Text provided:
## BEGIN

Updated July 15, 2026 3:54 pm
In short
Vint Cerf is backing an effort to create an open identity standard for AI agents, while stressing that adoption will depend on interoperability and practical usefulness rather than any single company’s control.
- Cerf is advising Innovation Labs on a proposed identity standard for AI agents.
- The project’s DNSid system would link agents to domain names and record them with cryptographic proofs.
- Supporters say a neutral registry could improve trust, accountability and interoperability.
- Cerf expects multiple competing standards, with adoption driven by usefulness.
- The effort reflects growing concern that autonomous agents will soon interact across the open web.
Update — July 15, 2026 3:54 pm
Cerf now says the appeal of an AI-agent identity standard is practical rather than inevitable: he does not think an agent-driven internet is guaranteed, but he expects businesses to build toward it because it is easier to delegate routine tasks to software.
Innovation Labs also says its proposal is meant to stay narrowly focused on identity, with no broader plan to run other AI businesses or own the registration data. The company says that restraint is part of avoiding the backlash that can come with a hyperscaler controlling a standard.
Cerf added that whichever protocol wins will likely be the one that works best across competing systems, since incompatible agent technologies would quickly run into the same interoperability pressure that helped TCP/IP succeed.
Vint Cerf is helping launch a plan to give AI agents a verifiable identity on the open internet, a move that could shape how autonomous software is trusted, tracked and held accountable as it spreads beyond closed platforms. The internet pioneer has joined Innovation Labs just days after leaving Google, signaling that the next fight over the web may be about who, or what, is acting online.

## END

Stated problem 1:
Condense the paragraph beginning "Innovation Labs also says" from the article on the AI-agent identity standard into a single shorter sentence, keeping its main facts.
Stated problem 2:
Carry the article on the AI-agent identity standard forward, picking up after its final sentence.
The data that comes next is from a separate source.

Data block:
## BEGIN

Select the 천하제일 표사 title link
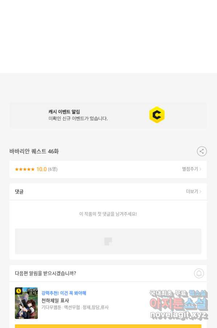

## END

Exercise result 1:
Innovation Labs says its proposal will stay focused on identity alone, with no plan to run other AI businesses or own the registration data, a restraint it considers part of avoiding the backlash that can follow a hyperscaler controlling a standard.

Exercise result 2:
The effort comes as companies race to build AI systems that can browse, buy, book, negotiate and coordinate with little human input. That future is still uneven and mostly confined to proprietary environments, but the need for a common way to identify these agents is becoming more urgent as more of the web begins to interact with software rather than people.
Why Vint Cerf is focusing on AI agent identity now
Cerf, one of the key designers of the internet’s foundational protocols, said the timing matters because the industry is beginning to confront a basic question: how do you know what an AI agent is, who created it, and what authority it has to act?
He described the problem as more than a technical formality. If an agent can make purchases, access records, trigger workflows or negotiate with another system, then identity becomes part of the trust model. Without a standard method for registration and verification, businesses may be forced to rely on fragmented private systems that do not interoperate well.
Cerf said the rise of AI agents has raised hard questions about who is accountable for an agent’s behavior, where its authority comes from and how its identity can be established in a way others can trust.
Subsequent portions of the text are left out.